DATA ENTRIES:
+ + + +

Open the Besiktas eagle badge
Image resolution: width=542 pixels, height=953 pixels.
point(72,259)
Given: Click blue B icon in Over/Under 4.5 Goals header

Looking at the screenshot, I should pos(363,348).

+ + + +

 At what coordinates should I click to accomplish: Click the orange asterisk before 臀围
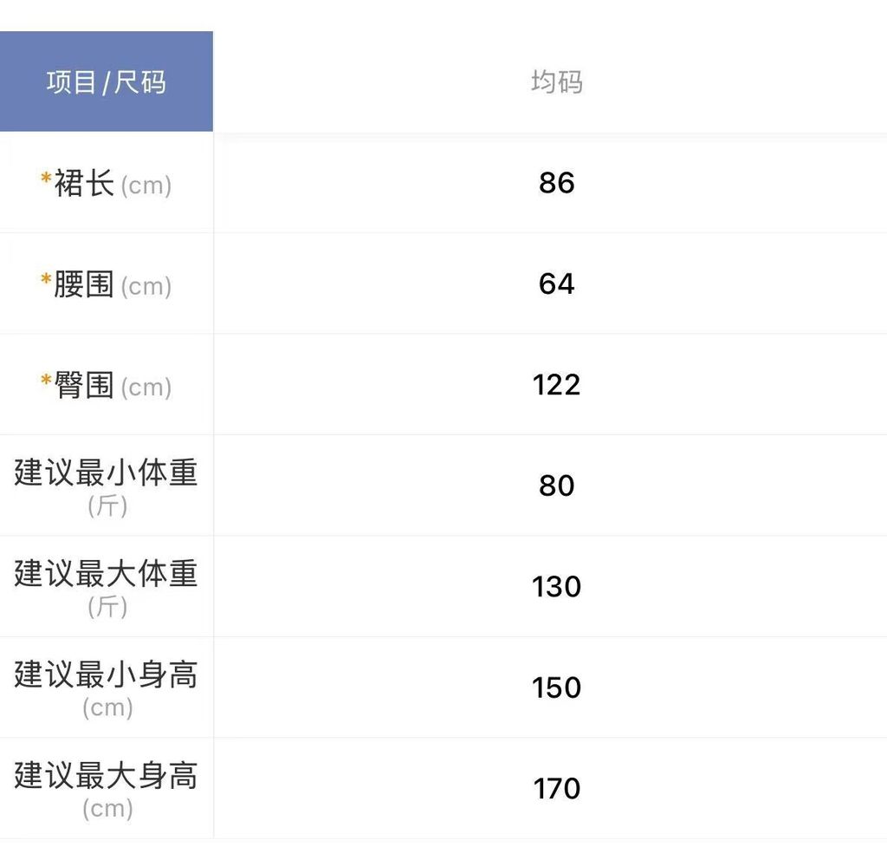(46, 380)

+ + + +

EXERCISE TASK: Arrange as a JSON list of strings the lines from the line containing "Open the Besiktas eagle badge" up to and including the line containing "Looking at the", one string per line, omitting blank lines.

ANSWER FOR THIS EXERCISE:
[
  "Open the Besiktas eagle badge",
  "Image resolution: width=542 pixels, height=953 pixels.",
  "point(72,259)",
  "Given: Click blue B icon in Over/Under 4.5 Goals header",
  "Looking at the screenshot, I should pos(363,348)."
]